When Krugman Was Good



Relatively speaking, of course. It’s easy to forget that Paul Krugman was once a sensible thinker, at least in some areas. From a lengthy New Yorker profile:

Krugman’s tribe was academic economists, and insofar as he paid any attention to people outside that tribe, his enemy was stupid pseudo-economists who didn’t understand what they were talking about but who, with attention-grabbing titles and simplistic ideas, persuaded lots of powerful people to listen to them. He called these types “policy entrepreneurs” — a term that, by differentiating them from the academic economists he respected, was meant to be horribly biting. He was driven mad by Lester Thurow and Robert Reich in particular, both of whom had written books touting a theory that he believed to be nonsense: that America was competing in a global marketplace with other countries in much the same way that corporations competed with one another. In fact, Krugman argued, in a series of contemptuous articles in Foreign Affairs and elsewhere, countries were not at all like corporations. While another country’s success might injure our pride, it would not likely injure our wallets. Quite the opposite: it would be more likely to provide us with a bigger market for our products and send our consumers cheaper, better-made goods to buy. A trade surplus might be a sign of weakness, a trade deficit a sign of strength. And, anyway, a nation’s standard of living was determined almost entirely by its productivity — trade was just not that important.

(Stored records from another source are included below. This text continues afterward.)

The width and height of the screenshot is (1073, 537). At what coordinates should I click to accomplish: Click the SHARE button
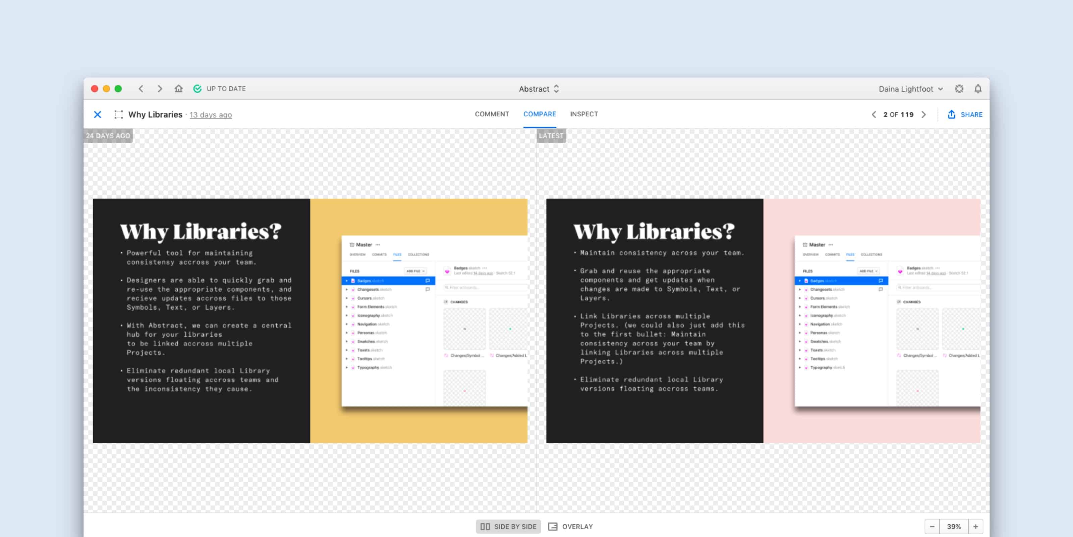[966, 115]
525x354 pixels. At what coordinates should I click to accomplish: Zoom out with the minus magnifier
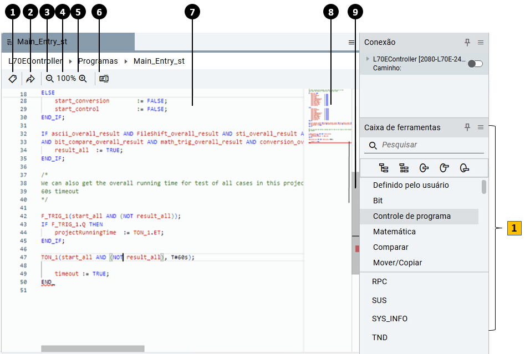tap(50, 79)
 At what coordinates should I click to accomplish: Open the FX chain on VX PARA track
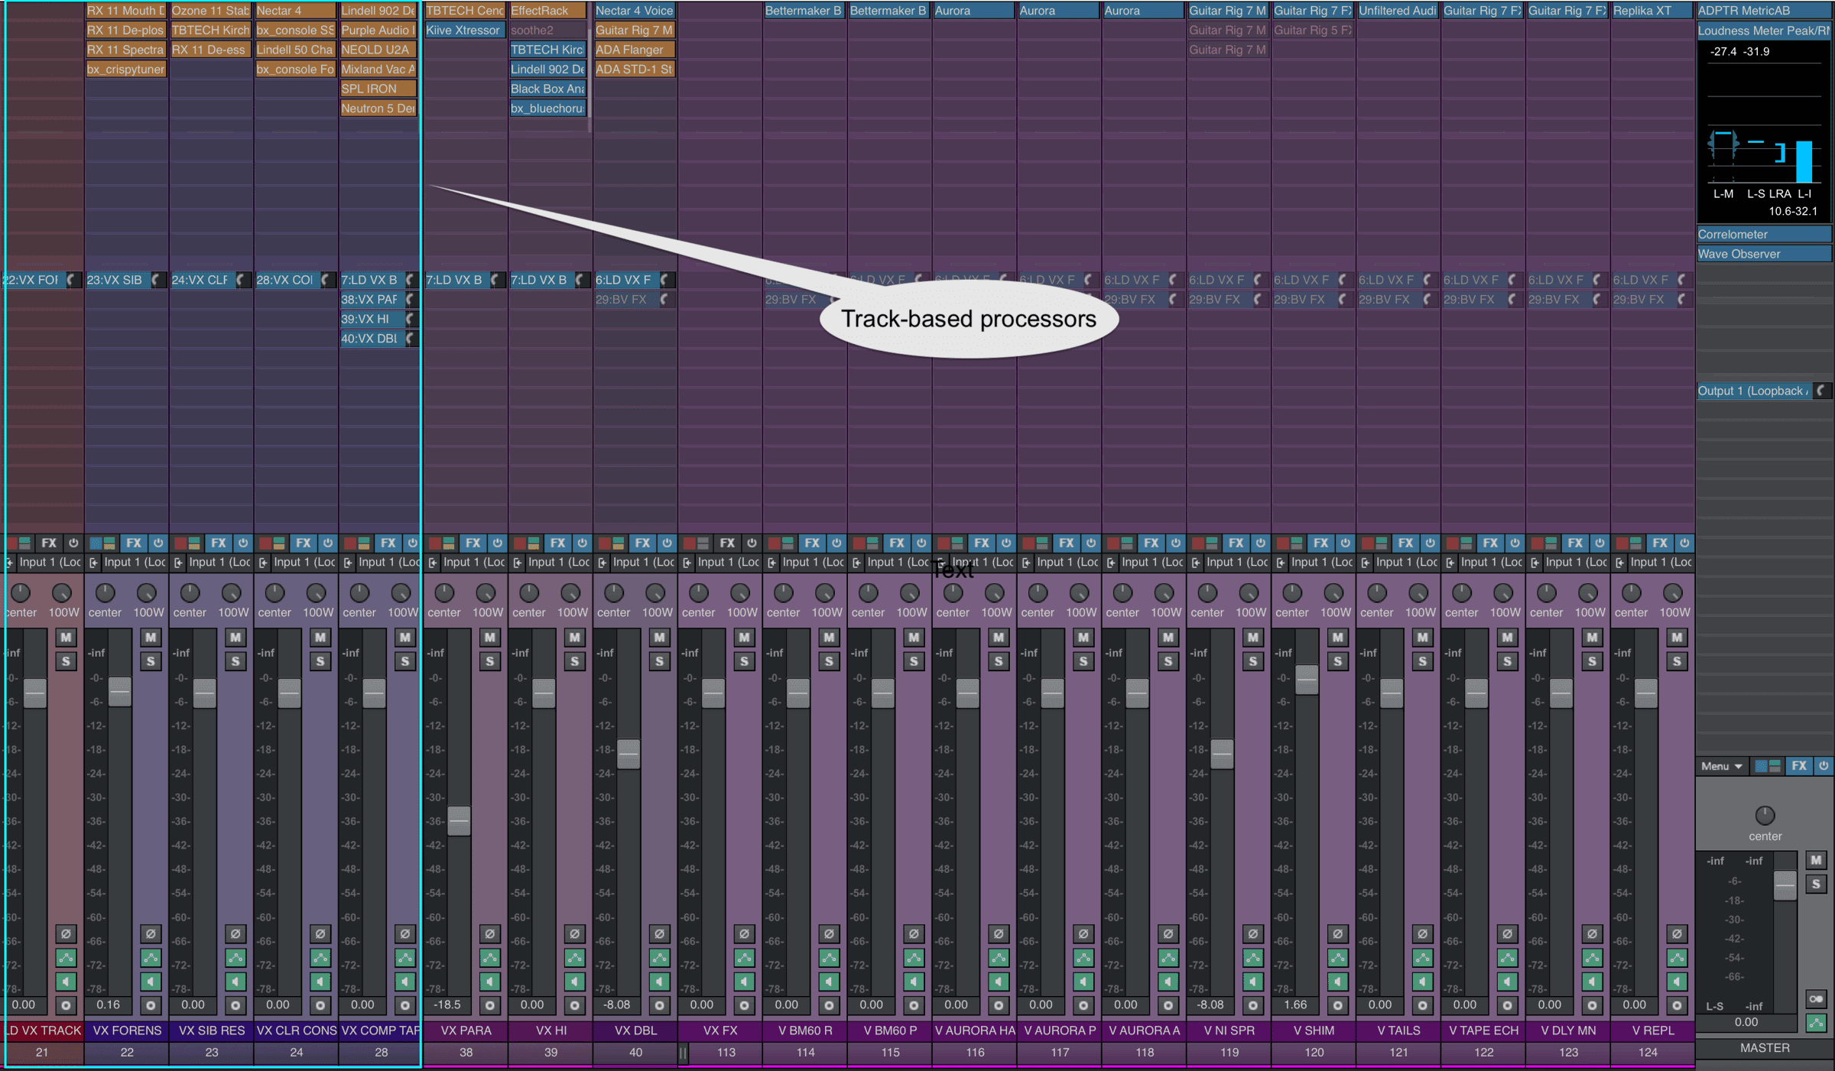click(x=473, y=543)
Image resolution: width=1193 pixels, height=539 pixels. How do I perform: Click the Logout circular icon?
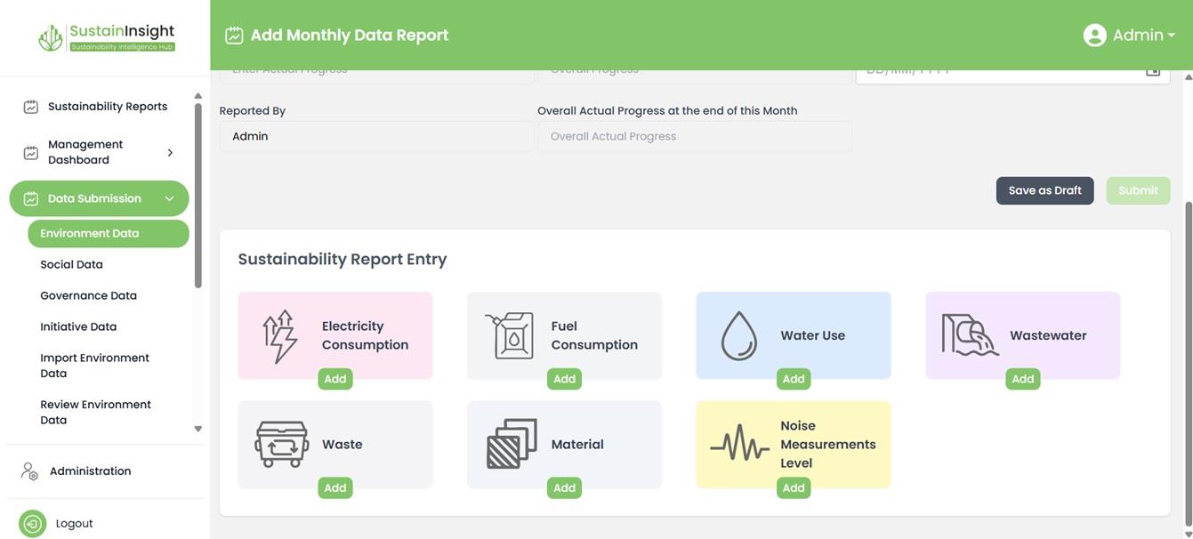[32, 524]
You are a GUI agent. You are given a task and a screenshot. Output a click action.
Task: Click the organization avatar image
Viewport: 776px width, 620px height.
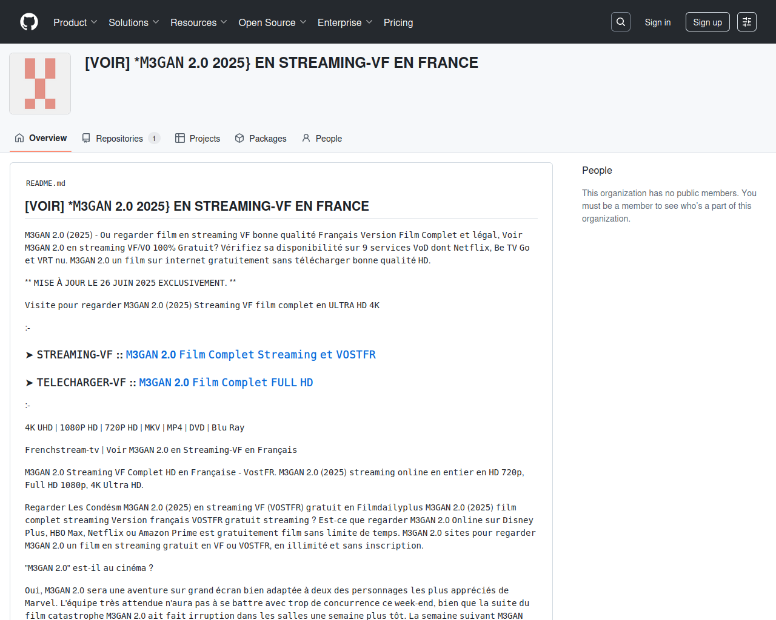40,84
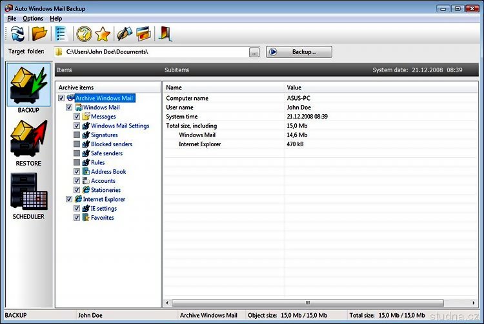Open the Options menu
The height and width of the screenshot is (324, 484).
click(x=33, y=19)
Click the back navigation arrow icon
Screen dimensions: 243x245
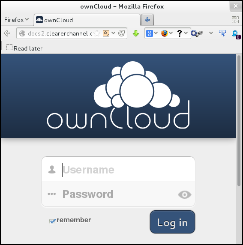click(7, 33)
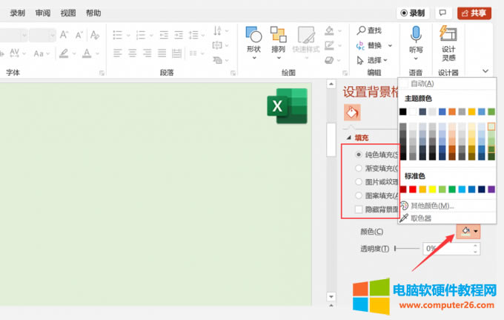Choose red from Standard Colors row
The height and width of the screenshot is (320, 504).
point(414,189)
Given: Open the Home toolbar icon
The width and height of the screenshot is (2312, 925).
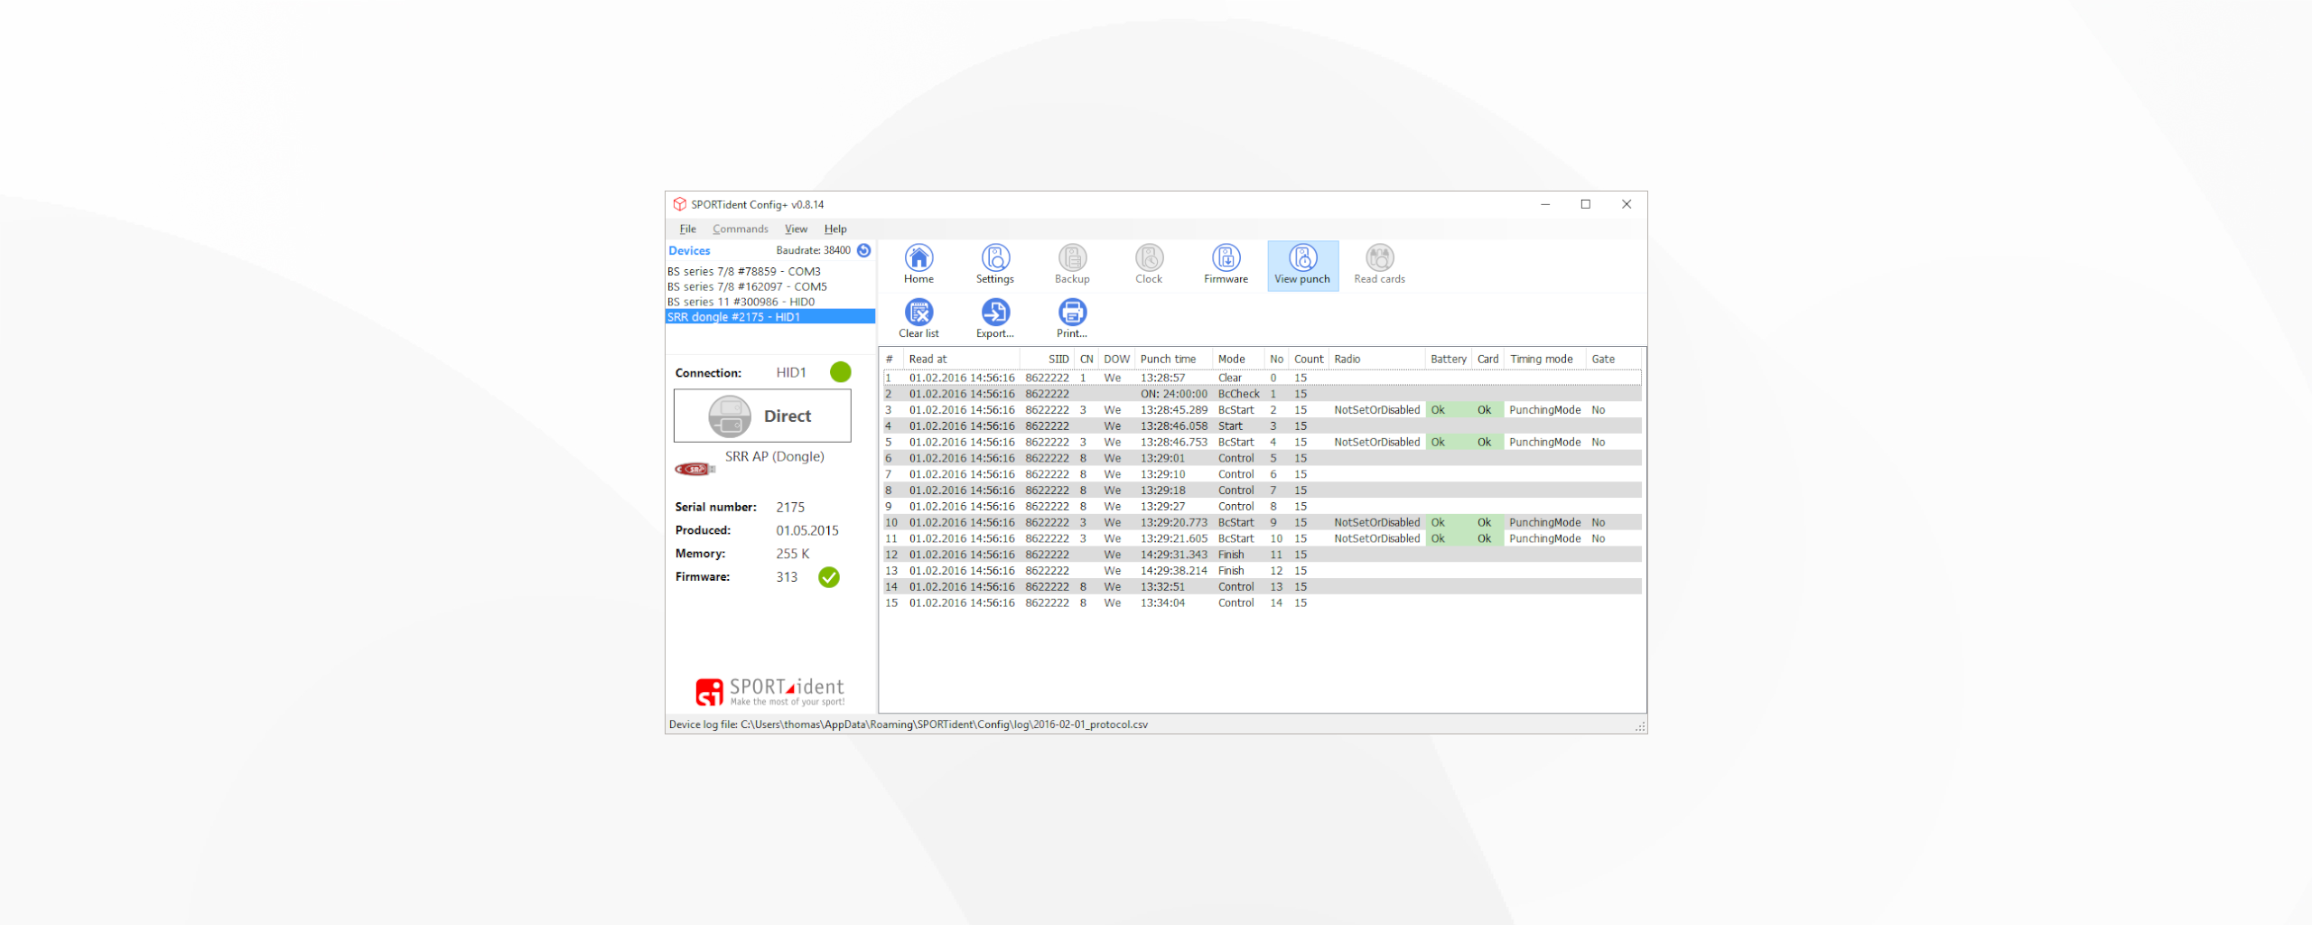Looking at the screenshot, I should pyautogui.click(x=918, y=264).
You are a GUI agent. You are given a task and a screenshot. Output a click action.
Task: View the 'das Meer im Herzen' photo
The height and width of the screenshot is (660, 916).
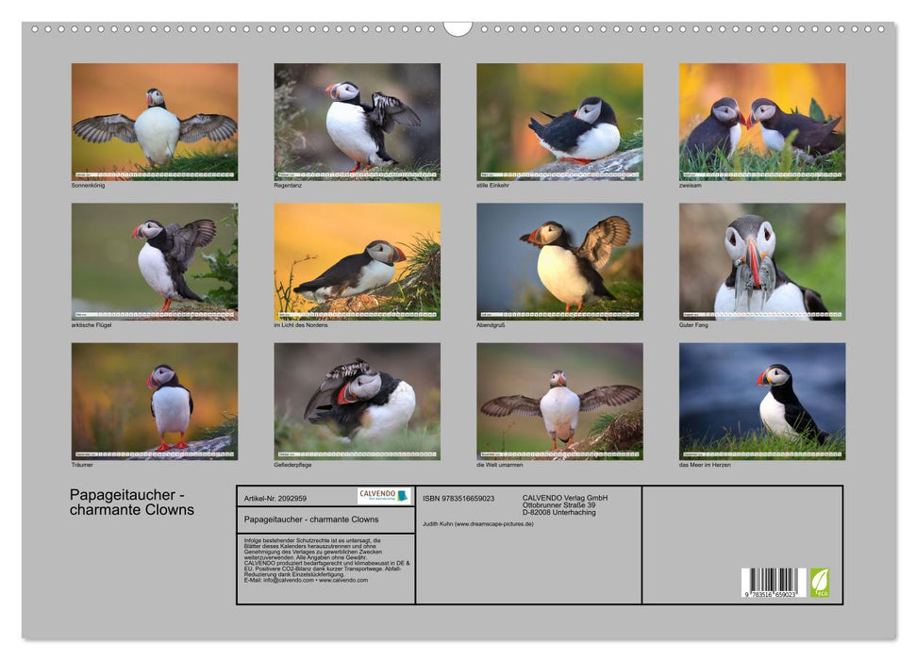coord(758,401)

Eventually, of course, Krugman became the very thing he despised. As Steve Landsburg famously put it, “Krugman leaves me wide-eyed with wonder at how much economics he has to forget to write those columns.”

4 Comment(s)

  1. Amen.

    It’s too bad. All those years of work and study to rise to the top of his field and garner fame outside academia...and for what?... so he can start writing, dumb-downed firebrand columns in the NYT that require no economic expertise at all...if not worse.

    John V | Mar 2, 2010 | Reply

  2. Krugman has definitely lost his senses. I cannot even read his articles without choking.
    To think that a man who is now teetering on the moronic side of common sense and ethical professionalism has the audience of the The New York Times and a Nobel credential is horrifying.

    Ken | Mar 8, 2010 | Reply

  3. Krugman’s obituary of Milton Freedman in the New York Review of Books was an all-time hatchet job. He is no longer a scientist but a political tout.

    Bags Howard | Mar 9, 2010 | Reply

  4. This all relates to the theory of comparative advantage of Obsfeld and Krugman. Even if a country is less efficient in everything, it still benefits from trade (although there are always painful effects resulting from specialization). But a trade deficit can hardly be called a sign of strength as a country is then cannibalizing on its future. Anyway Krugman is still my favorite economist. Milton Friedman is more a ‘policy entrepreneur’ who flirted with and involved himself in the deadly Pinochet government and later tried to let people believe in the Chilean Miracle in order to get credits for his theories. Who needed ‘shock therapy’?